Während die Rechtsprechung im Gesellschaftsrecht sich dem Kapitalisierungszinssatz mittlerweile voll und ganz angenommen hat, bleibt dieser wichtige Parameter im Familienrecht weitestgehend unbeachtet. Dies führt in der Bewertungspraxis regelmäßig dazu, dass die Kapitalisierungszinssätze frei gegriffen, pauschal angesetzt und subjektiv bestimmt werden.

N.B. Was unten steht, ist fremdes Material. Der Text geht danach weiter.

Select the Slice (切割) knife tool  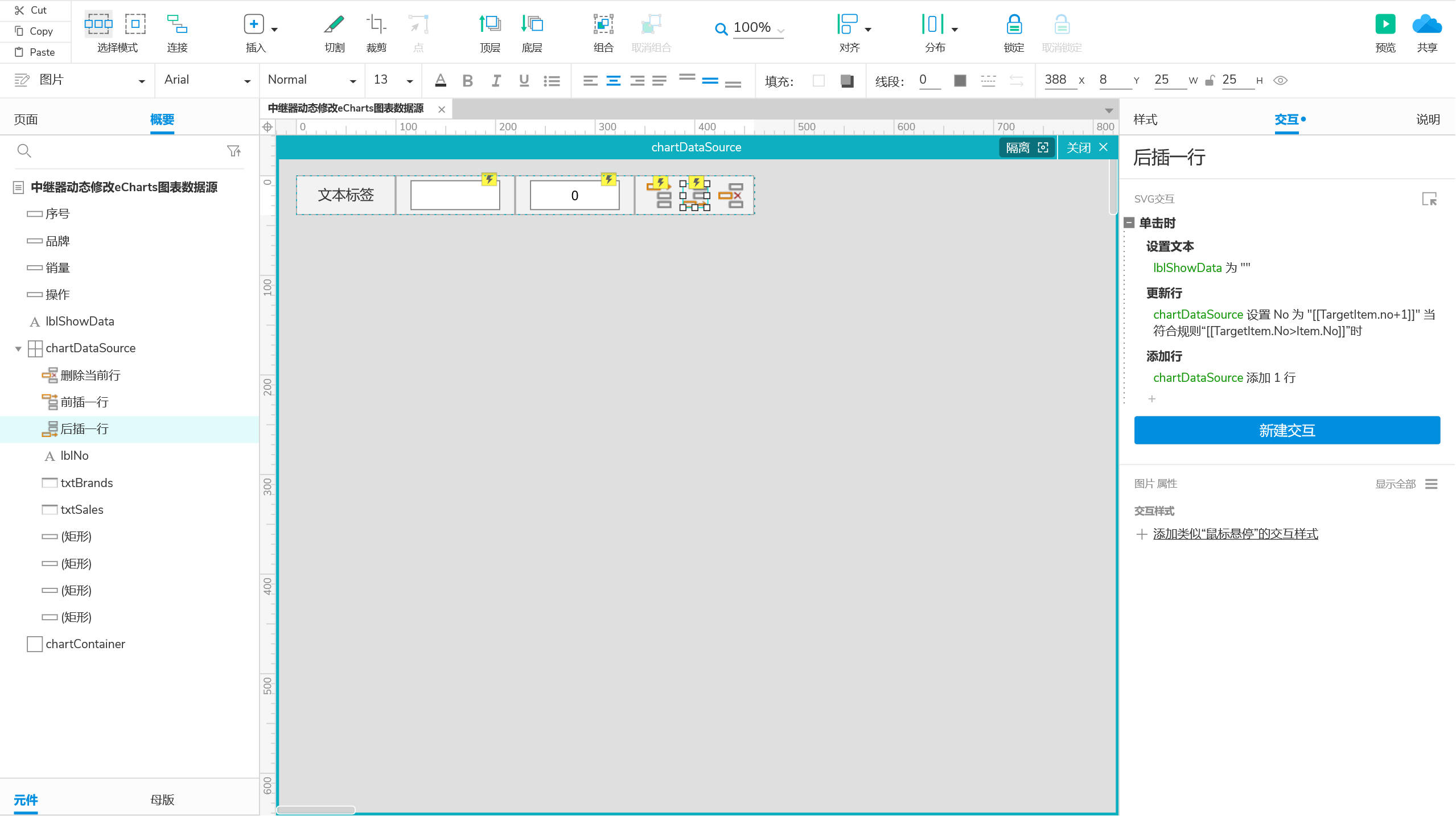[334, 24]
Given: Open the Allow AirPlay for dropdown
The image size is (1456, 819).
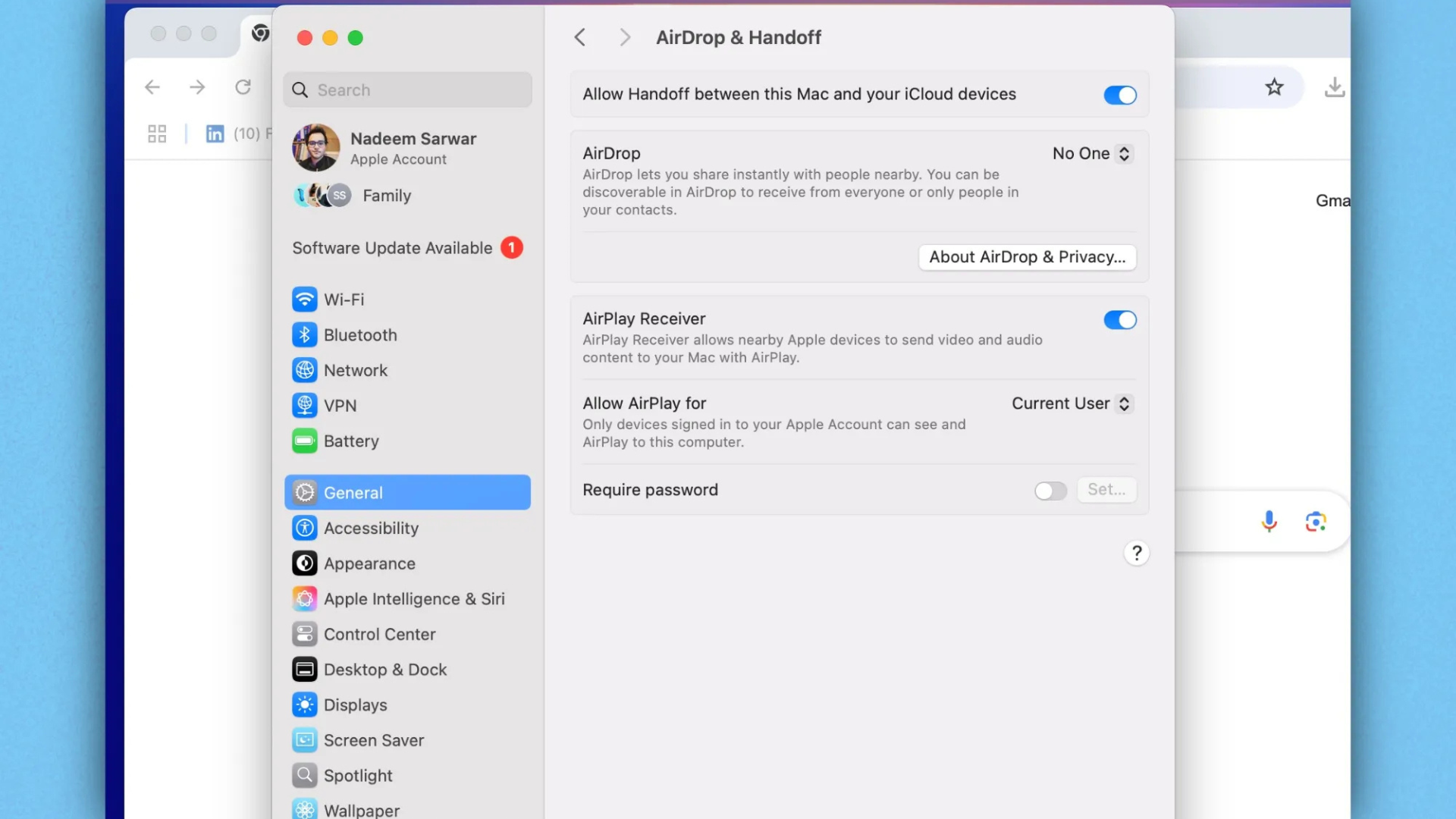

Die Höhe des Risikozuschlags hängt jedoch von den Verhältnissen des einzelnen Unternehmens bzw. der Branche ab. Er wird z.B. beim Lebensmittelhandel anders ausfallen als bei einem Unternehmen aus dem Technologiesektor oder einem Start-Up im Bereich der App-Entwicklung. Ebenso ist ein höher verschuldetes Unternehmen mit einem höheren Risiko belastet, da das Fremdkapital nicht an den Verlusten beteiligt ist. Daher ist auch der Einfluss der Kapitalstruktur bei der Ermittlung der Kapitalisierungszinssätze zu berücksichtigen. Auch wenn sich die Urteile im Gesellschaftsrecht primär auf börsennotierte Gesellschaften beziehen, sind die Grundsätze des IDW S 1 nach herrschender Meinung in der Betriebswirtschaftslehre[62] und der Rechtsprechung[63] auch auf KMU anzuwenden.

Pauschale Ansätze, die weder das unternehmensindividuelle operative Risiko noch das Kapitalstrukturrisiko sachgerecht berücksichtigen, werden diesen Anforderungen nicht gerecht. Vor dem Hintergrund der immensen Bedeutung für den Unternehmenswert wäre auch für Unternehmensbewertungen im Familienrecht eine ausführlichere Auseinandersetzung mit den einzelnen Parametern wünschenswert und würde das Vorgehen der Gerichtssachverständigen vereinheitlichen und pauschale Ansätze verhindern.

[62] Vgl. Ballwieser (et al.), WPg 2014, 470.
[63] Vgl. OLG Hamm v. 11.7.2012 – 8 U 192/08, juris, Rn 53; Brandenburgisches OLG v. 25.11.2009 – 7 U 19/04, juris, Rn 22.